Our solidarity should not be a mutual defense pact of atomized identities. It should come from a place of looking at the overall, the future of humanity, and the need (deep deep deep!) to represent (publicly and forcefully here in the pit of American selfishness atomization) a human connection and mutual concern. We should radiate that kind of solidarity as a movement, and eschew the “scratch my back, scratch your back” vision of capitalist “solidarity.”
We should defend others because we believe in defending others.And because it is the right thing to do as we serve the people.
Jodi,
I find that word 'common' interesting.But what does "viewing things in common" really mean? I think Žižek comes pretty close to a working hypothesis.
Žižek, in "First As Tragedy, Then As Farce" refers to the notion 'commons' as the root of an emancipatory politics, saying it's in "reference to the "commons" which justifies the resuscitation of the notion of communism: it enables us to see the progressive "enclosure" of the commons as a process of proletarianization of those who are thereby excluded from their own substance." I like that "enclosures" analogy very much.'Proletarianization' is being used here as a general term that covers a wide area of the 'disenfranchised', 'excluded' in the areas of ecology, biogenetics & digital technology.Enclosures, which originally referred to forced human migrations from country to city, reach to the very smallest and very largest spheres of capitalist control.
It's a point Raymond Williams also makes in "The Country and the City" where he's brilliantly contrasted (as literary categories primarily) the capitalist "modes of detached, separated external perception and action" to communist ones of "accepting and enjoying people and things."
Posted by: C. DiDiodato | October 02, 2010 at 10:53 AM
Isn't the concept of communism completely defanged if any notion of a commons is affiliated with it?

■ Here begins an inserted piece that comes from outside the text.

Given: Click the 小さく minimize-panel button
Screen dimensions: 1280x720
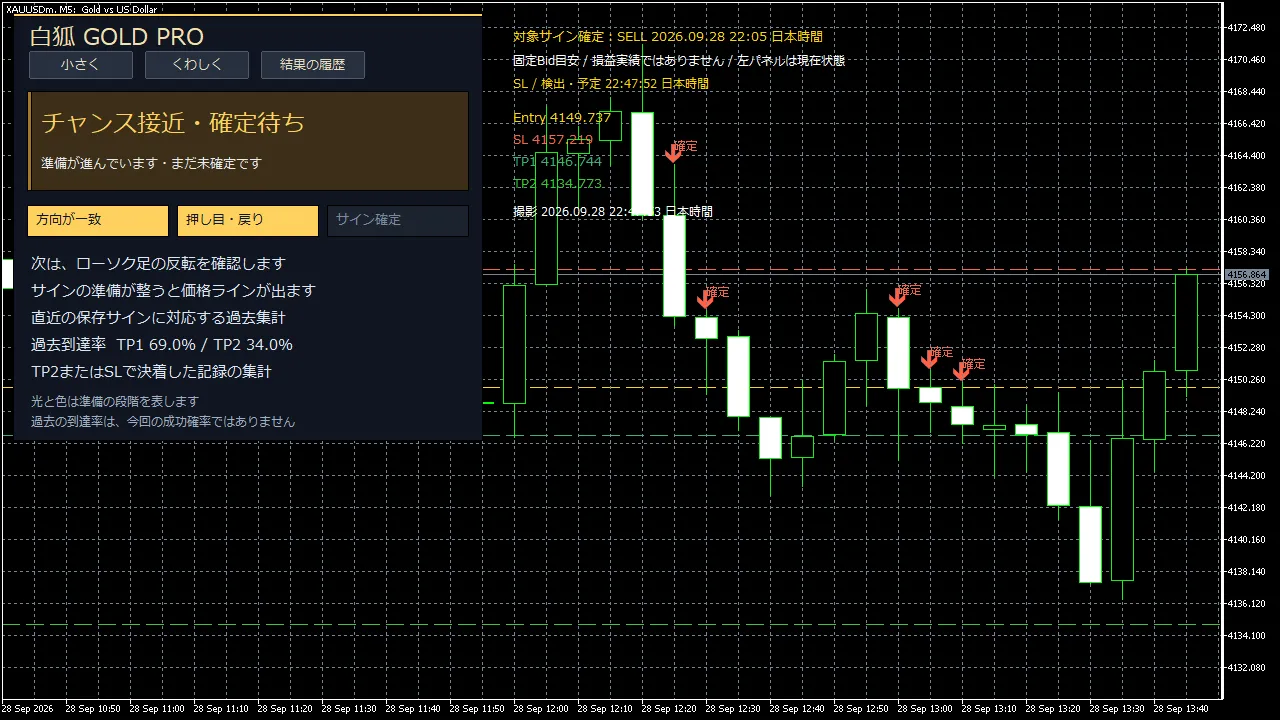Looking at the screenshot, I should tap(81, 65).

It would seem many of us who are not communists would defend the notion of a commons that is distinct and not subject to neoliberal market ideology. I am curious if Conrad thinks we cannot think of a commons today without the revised notion of communism? I must admit i never thought things would come to this but maybe they have?
Posted by: Alain | October 05, 2010 at 09:31 PM
Alain,
I suppose I'm hoping a resuscitation of the "commons" idea (at least in Williams' sense as an ideal of "accepting and enjoying") will give communism, in whatever party form, the central role of righting all the capitalist injustices. If neo-liberal capitalism (or "capitalo-parliamentarianism" as Badiou calls it), is the cause of the "enclosure of the commons",we begin by exposing it for the sham it is. Žižek's method of radical critique (as a necessary first step) will lead the way.